Someone at the office brought it in for me this morning and it is a very interesting account of the journalist's experience in New Orleans. I stopped my subscription a long time ago so I didn't see it until today.
"Apocalypse There
A journey into the nightmare of New Orleans
By MATT TAIBBI"
<Snip>
"From the moment we arrive it is clear that the now-famous bitter dispute between state and federal rescue agencies has already reached an advanced stage. What is even more evident (and more troubling) is that no one really knows who is in charge -- not only of the New Orleans operation but of the OEP building itself. We are standing in the middle of a historic, and historically lethal, bureaucratic fuck-up.
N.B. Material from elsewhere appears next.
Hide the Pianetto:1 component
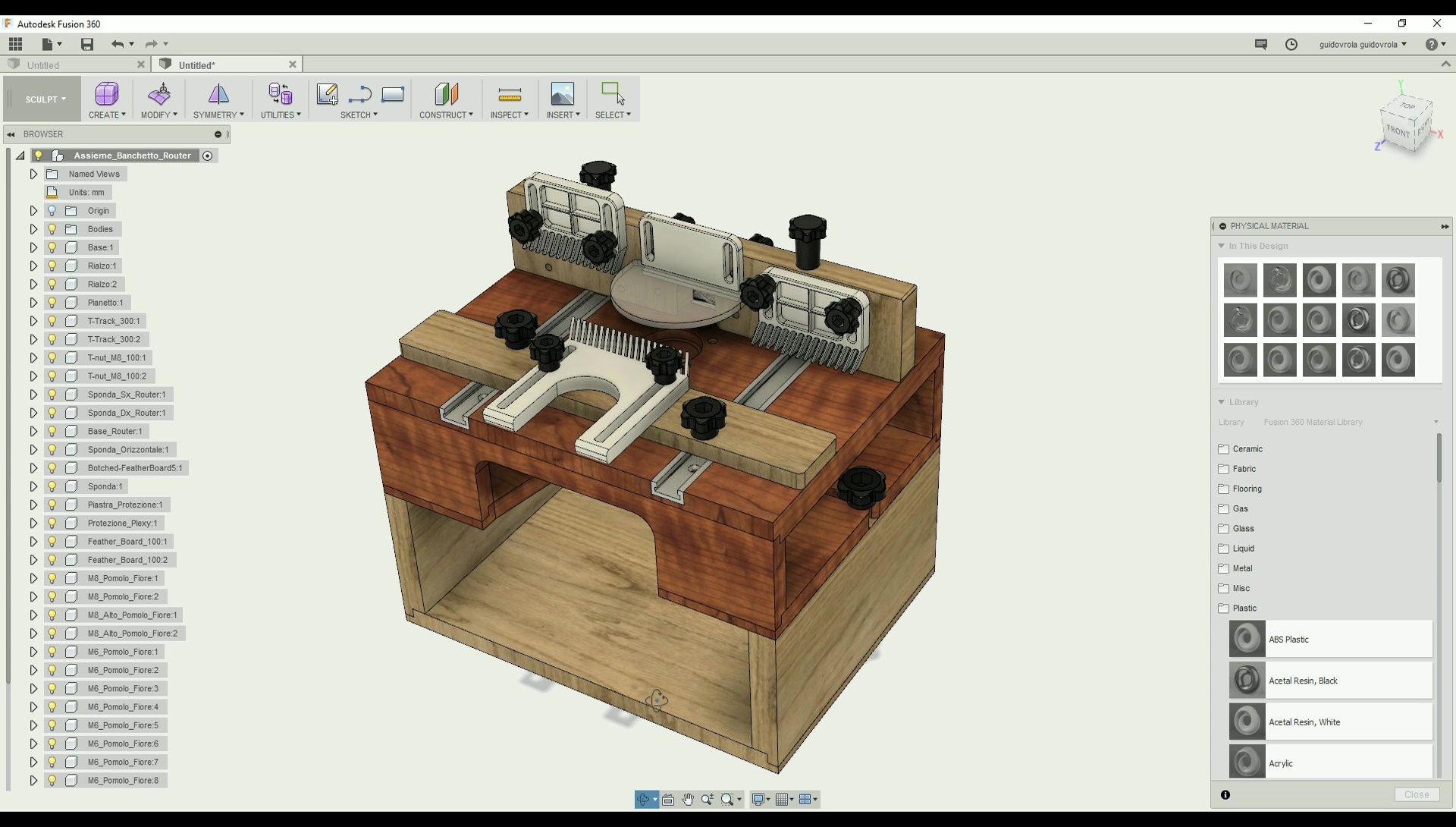 pos(51,302)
Congressman Charlie Melancon, a Louisiana Democrat, is standing outside the entrance to the OEP building with a red face and gritted teeth, telling anyone who will listen that the federal government had senselessly dicked around for days after Gov. Kathleen Blanco's original request for troops and aid. The federal response was so weak, Melancon says, that when he himself visited Plaquemines Parish (the New Orleans county that covers the mouth of the Mississippi) the day before, he was the first federal presence in the region since the day of the storm.
"The sheriff was not smiling when I got out of the car," he says.
He goes on to tell a story about standing with the sheriff shortly afterward and seeing a white car pull up.
"Two guys stepped out of the car and flipped up a badge, and they're like, 'We're from FEMA,'" Melancon says. "I don't want to say everyone burst out laughing, but it was close."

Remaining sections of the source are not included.